= Stated problem =
Please show every line of the data below that contains the word "should", and note that case counts.

[Pointing records for text and elements]
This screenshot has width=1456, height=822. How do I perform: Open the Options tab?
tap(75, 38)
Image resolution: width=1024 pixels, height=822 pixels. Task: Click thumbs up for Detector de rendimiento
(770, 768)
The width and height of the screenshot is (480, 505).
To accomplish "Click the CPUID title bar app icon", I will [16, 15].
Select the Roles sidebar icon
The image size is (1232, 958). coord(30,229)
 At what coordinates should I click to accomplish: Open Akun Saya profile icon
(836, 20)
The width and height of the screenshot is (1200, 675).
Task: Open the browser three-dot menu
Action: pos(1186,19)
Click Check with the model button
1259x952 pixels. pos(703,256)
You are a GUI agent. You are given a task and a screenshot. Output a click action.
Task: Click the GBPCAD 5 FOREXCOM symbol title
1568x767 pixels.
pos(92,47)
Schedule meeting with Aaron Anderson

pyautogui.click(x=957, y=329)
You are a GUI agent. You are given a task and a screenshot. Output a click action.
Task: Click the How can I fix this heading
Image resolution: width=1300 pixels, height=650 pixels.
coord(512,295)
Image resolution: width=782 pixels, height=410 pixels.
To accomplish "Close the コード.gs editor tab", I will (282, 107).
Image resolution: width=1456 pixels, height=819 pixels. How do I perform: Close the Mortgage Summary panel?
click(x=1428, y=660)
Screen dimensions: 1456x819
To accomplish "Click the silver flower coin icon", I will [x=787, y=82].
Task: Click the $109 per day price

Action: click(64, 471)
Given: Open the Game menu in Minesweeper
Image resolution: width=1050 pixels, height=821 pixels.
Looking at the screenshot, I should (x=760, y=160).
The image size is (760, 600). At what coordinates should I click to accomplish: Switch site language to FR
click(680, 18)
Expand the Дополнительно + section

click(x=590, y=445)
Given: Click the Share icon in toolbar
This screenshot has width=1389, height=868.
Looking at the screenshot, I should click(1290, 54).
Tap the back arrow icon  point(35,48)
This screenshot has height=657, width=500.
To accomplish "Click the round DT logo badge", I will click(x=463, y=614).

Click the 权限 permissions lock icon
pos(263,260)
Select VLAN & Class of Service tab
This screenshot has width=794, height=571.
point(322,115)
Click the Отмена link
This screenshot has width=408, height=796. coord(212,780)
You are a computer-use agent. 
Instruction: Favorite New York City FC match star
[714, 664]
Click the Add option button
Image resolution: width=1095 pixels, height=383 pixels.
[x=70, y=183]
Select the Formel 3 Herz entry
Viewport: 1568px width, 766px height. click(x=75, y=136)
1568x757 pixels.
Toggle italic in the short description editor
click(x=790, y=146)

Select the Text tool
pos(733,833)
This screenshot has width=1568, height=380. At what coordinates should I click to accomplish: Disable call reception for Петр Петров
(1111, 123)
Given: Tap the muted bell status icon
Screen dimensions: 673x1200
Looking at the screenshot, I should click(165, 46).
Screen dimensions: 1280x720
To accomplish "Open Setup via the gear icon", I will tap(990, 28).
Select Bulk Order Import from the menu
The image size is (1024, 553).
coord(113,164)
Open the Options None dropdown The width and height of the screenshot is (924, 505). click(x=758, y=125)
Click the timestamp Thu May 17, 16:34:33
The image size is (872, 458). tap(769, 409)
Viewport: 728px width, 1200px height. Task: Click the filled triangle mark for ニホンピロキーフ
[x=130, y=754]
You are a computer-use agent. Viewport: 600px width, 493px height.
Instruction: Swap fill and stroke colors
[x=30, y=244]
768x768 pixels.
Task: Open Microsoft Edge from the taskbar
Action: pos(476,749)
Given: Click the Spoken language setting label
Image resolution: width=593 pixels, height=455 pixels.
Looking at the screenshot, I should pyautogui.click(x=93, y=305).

= The answer =
 At what coordinates should I click to accomplish: Open Akun Saya profile icon
Looking at the screenshot, I should (x=760, y=160).
The image size is (760, 600). At what coordinates should I click to accomplish: Switch site language to FR
Looking at the screenshot, I should click(1290, 54).
This screenshot has width=1568, height=380. At what coordinates should I click to accomplish: Disable call reception for Петр Петров
Looking at the screenshot, I should click(165, 46).
Looking at the screenshot, I should pyautogui.click(x=93, y=305).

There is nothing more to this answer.